Now, I think it is not to be doubted that some few nobler spirits of the nation had reached this elevation of thought and feeling even before the Captivity, and strove hard to educate their countrymen up to their own level. That amongst these, and probably the foremost of these—perhaps, indeed, the only one of these—was the Prophet Jeremiah, and that his prophetic soul mourned over the moral degradation of his idolatrous countrymen, whose consciences he sought to quicken, if so be he might yet rouse them by his exhortations and warnings to discipline themselves for the great struggle with the Chaldeans and Assyrians, which he saw was impending. Under the impulse of these feelings, it may be, he determined to write the life and work of their first great national deliverer, Moses; to give them his idea, by means of the speeches he would put into the mouth of his hero—his idea of their first great prophet, and of the charge, which, as he believed, Moses had laid upon the nation. It was a kind of work which the times demanded—the trumpet-call of a pious patriot to a corrupt generation—a call that failed of its effect, but remains to this day one of the choicest contributions which a most gifted race has made to the sacred literature of the world.

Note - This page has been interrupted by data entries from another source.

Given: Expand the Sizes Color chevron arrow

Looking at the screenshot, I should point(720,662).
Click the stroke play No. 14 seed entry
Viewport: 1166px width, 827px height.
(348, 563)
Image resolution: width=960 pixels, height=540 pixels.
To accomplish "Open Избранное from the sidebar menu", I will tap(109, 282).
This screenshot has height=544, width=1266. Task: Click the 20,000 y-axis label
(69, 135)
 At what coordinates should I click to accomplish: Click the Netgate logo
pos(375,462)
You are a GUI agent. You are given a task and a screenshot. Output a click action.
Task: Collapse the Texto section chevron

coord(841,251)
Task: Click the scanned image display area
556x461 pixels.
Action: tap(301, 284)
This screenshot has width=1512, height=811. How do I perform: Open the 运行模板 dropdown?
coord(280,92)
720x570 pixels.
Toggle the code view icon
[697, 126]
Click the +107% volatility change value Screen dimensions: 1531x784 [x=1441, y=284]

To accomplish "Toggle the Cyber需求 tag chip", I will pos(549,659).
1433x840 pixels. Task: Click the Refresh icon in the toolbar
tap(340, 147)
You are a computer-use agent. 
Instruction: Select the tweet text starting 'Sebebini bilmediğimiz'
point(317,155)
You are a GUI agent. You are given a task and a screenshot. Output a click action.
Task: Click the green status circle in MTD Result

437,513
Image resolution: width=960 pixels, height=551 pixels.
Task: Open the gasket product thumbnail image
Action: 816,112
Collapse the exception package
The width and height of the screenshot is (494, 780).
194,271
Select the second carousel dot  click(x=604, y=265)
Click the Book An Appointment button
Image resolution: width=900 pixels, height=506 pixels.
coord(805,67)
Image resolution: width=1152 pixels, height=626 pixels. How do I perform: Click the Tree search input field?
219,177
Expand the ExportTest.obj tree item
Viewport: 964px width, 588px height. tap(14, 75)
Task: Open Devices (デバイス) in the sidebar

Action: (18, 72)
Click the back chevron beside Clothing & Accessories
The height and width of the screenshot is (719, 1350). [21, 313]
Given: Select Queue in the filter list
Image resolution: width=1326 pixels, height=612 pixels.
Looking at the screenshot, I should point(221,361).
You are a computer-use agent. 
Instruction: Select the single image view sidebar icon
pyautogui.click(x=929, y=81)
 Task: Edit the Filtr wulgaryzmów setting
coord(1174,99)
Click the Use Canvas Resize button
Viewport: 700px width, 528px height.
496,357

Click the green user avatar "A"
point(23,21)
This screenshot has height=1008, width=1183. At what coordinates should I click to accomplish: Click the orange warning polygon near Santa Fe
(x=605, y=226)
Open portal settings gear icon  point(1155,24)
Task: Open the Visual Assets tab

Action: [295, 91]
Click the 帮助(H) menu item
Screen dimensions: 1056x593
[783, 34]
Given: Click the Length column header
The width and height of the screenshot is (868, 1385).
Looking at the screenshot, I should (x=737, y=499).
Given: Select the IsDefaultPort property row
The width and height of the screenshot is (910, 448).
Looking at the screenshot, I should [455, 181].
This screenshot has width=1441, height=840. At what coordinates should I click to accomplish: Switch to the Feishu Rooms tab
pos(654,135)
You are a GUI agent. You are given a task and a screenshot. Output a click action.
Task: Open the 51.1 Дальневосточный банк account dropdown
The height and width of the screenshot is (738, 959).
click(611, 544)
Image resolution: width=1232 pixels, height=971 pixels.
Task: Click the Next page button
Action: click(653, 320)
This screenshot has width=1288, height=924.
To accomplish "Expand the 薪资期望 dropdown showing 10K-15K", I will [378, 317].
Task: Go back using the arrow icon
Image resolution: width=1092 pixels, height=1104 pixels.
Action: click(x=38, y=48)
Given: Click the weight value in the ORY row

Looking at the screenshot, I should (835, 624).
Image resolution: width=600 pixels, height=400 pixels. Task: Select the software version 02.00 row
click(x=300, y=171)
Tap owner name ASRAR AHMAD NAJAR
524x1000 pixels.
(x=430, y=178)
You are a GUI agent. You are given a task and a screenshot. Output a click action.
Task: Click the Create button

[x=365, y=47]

The Book of Deuteronomy then was found where, of course, it had been "planted," the finder being in all probability the father of the man who wrote it, his aunt also being privy to the little ruse. So it would seem; but whether Jeremiah wrote the book or not, there is no gainsaying the assertion that if he was not himself the author, it was a contemporary of his who wrote it, and that this Book of Deuteronomy was undoubtedly the book that frightened King Josiah and all his court. In view of these facts one loses all patience with the obtuseness of orthodox people who point to the prophecies of the Babylonish Captivity contained in this book, and then, assuming the Mosaic authorship of it, argue from this to the miraculous inspiration of the page 38 Deuteronomist. The explanation of this reference to the Captivity is simple enough, now that our eyes have been opened by criticism. In the time of Jeremiah and King Josiah there needed no ghost to tell the Jews that the fate which had already overtaken their brethren of the Ten Tribes threatened them also—as I said before Philip was already thundering at their gates. The late origin of the book is evidently implied in all the the phenomena it presents, and hence only an illogical and un-philosophical mind will venture to reject that theory.